Checking the unique values & the frequency of their occurence


def uniq_fun(df, col_name):
    try:
        logging.info(f"Calculating the unique values and frequency for column '{col_name}'...")
        uniq_freq = df[col_name].value_counts(ascending=False)
        logging.info(f"Returning unique values and frequency for column '{col_name}' in a dictionary.")
        return uniq_freq.to_dict()
    
    except KeyError as e:
        logging.error(f"Column '{col_name}' not found in the dataframe: {e}")
        
    except Exception as e:
        logging.error(f"An unexpected error occurred while calculating the unique values and frequency for column '{col_name}': {e}")

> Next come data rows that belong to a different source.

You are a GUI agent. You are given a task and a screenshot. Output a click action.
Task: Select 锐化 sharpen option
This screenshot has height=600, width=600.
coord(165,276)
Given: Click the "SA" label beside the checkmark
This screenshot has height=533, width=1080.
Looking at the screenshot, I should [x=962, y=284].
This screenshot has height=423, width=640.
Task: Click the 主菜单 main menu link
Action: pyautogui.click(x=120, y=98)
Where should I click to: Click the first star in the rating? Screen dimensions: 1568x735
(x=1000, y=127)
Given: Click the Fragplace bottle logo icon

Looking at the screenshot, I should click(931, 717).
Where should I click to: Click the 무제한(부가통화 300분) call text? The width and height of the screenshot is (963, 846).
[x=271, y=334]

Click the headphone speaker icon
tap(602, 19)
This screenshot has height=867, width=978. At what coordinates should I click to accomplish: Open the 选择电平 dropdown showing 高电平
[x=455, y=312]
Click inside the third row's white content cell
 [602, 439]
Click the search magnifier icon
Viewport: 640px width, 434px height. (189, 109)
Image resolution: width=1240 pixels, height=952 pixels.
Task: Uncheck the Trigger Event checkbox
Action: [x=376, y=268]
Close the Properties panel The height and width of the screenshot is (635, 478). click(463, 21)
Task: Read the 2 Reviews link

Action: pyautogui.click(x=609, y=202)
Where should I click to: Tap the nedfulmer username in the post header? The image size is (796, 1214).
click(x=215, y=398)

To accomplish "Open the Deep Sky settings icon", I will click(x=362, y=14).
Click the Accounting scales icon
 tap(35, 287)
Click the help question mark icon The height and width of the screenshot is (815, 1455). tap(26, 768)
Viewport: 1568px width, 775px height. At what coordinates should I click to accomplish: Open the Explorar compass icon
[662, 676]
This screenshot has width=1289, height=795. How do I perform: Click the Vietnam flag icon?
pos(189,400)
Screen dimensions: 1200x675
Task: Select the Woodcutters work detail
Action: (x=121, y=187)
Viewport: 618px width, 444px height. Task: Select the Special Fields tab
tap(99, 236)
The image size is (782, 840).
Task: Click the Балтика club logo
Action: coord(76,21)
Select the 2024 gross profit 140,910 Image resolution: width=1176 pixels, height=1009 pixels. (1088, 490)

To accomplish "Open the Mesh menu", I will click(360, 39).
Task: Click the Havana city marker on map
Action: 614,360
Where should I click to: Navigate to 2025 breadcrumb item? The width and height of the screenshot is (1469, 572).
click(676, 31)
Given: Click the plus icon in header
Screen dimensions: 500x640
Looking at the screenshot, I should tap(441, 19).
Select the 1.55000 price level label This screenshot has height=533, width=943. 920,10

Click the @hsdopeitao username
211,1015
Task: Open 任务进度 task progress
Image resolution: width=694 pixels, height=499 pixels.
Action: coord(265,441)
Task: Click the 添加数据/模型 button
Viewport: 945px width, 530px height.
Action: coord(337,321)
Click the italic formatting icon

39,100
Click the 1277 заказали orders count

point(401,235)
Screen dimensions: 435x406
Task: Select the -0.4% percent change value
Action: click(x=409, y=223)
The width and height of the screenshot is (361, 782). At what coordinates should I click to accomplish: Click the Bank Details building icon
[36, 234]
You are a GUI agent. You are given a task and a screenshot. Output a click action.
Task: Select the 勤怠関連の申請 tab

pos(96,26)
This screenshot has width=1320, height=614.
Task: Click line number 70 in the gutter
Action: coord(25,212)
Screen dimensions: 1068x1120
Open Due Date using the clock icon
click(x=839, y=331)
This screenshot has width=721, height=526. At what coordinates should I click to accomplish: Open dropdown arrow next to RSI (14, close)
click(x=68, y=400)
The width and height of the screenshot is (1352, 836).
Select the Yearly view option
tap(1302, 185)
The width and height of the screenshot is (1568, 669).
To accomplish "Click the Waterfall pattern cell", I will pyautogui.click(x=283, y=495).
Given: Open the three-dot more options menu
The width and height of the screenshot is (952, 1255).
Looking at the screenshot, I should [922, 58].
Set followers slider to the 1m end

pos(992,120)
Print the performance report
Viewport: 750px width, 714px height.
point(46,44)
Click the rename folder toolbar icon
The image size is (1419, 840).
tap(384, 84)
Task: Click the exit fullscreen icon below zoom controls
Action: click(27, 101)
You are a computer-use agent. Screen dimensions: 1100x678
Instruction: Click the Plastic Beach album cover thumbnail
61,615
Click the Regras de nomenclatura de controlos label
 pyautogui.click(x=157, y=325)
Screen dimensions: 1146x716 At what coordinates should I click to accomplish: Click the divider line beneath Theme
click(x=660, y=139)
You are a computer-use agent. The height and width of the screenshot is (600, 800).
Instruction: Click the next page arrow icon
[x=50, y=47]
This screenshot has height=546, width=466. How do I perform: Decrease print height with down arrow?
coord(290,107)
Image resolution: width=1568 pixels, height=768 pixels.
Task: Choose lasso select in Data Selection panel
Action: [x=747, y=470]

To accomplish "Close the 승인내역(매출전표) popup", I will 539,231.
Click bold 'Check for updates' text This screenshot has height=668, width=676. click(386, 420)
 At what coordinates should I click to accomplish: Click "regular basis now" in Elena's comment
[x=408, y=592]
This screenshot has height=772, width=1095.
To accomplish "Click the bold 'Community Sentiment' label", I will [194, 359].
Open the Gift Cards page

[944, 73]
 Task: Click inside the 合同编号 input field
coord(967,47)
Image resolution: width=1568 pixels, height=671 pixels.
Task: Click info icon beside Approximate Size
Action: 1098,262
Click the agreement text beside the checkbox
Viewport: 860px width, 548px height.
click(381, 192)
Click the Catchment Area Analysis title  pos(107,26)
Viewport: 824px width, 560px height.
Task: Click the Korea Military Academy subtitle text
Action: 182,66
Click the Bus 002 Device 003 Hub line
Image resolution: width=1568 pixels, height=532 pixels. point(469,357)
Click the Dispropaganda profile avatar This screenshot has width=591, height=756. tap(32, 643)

def cleaning_and_analysis(filepath, operation=None, raw_data=None):

    file_extension = os.path.splitext(filepath)[1]
    
    if file_extension == '.csv':
        csv_dataframe = pd.read_csv(filepath, encoding='utf-8')
    
    result = {}
    if raw_data is not None and isinstance(raw_data, list):
        for i in raw_data:
             if operation=='uniqueValueFreq':   
                unique_value_freq_input= i
                result12= uniq_fun(csv_dataframe, unique_value_freq_input)
                if not result:
                     result[operation] = [(tuple(unique_value_freq_input), result12)]
                else:
                     result[operation].append((tuple(unique_value_freq_input), result12))



API Code:

from typing import Union
from typing import Optional
import uvicorn

from fastapi import FastAPI
from pydantic import BaseModel
from Data_Cleaning import cleaning_and_analysis
from typing import Any, Optional

app = FastAPI()

class Item(BaseModel):
    filepath: str
    operation: Optional[str] = None
    operand: Optional[Union[list, dict, str, tuple]] = None

@app.post("/data_cleaning_route")
async def data_cleaning(item: Item):
    filepath = item.filepath
    operation_name = item.operation
    operands = item.operand
    cleaned_data = {} # initialize cleaned_data to an empty dictionary
    if operands is not None and len(operands) >= 1:
   
        for operand in operands:
            
            if isinstance(operand, dict): # check if i is a dictionary

              for operation_name,operand_values in operand.items():
                    cleaned_data.update(cleaning_and_analysis(filepath, operation=operation_name, raw_data=operand_values))
        return cleaned_data
    
    else:
        data_clean_var2 = cleaning_and_analysis(filepath=item.filepath, operation=item.operation)
        #print(data_clean_var2)
        return data_clean_var2       
                    


if __name__ == "__main__": 
     uvicorn.run(app, host="0.0.0.0", port=8000)



Postman Payload:

{
"filepath": "C:/Downloads/shootings.csv",

"operand":[ {"uniqueValueFreq":[["flee"], ["race"]]}
           ]
}



Error:

TypeError: unhashable type: 'list'


What I've tried:

I converted the highlighted part from Main Code which was previously a dictionary, to a tuple. The same error continues. How do I fix this? The error is exactly at:

result[operation] = [(tuple(unique_value_freq_input), result12)]


Debugging Info:

API debugging


print(filepath)
print(operation_name)
print(operand_values)

C:/shootings.csv
uniqueValueFreq
[['flee'], ['race']]


As we can see above, the API is able to read the postman inputs.

Main Code debugging:

print(result12)


Output:
{('White',): 2476, ('Black',): 1298, ('Hispanic',): 902, ('Asian',): 93, ('Native',): 78, ('Other',): 48}



This is the expected output. Not getting this when returning via API.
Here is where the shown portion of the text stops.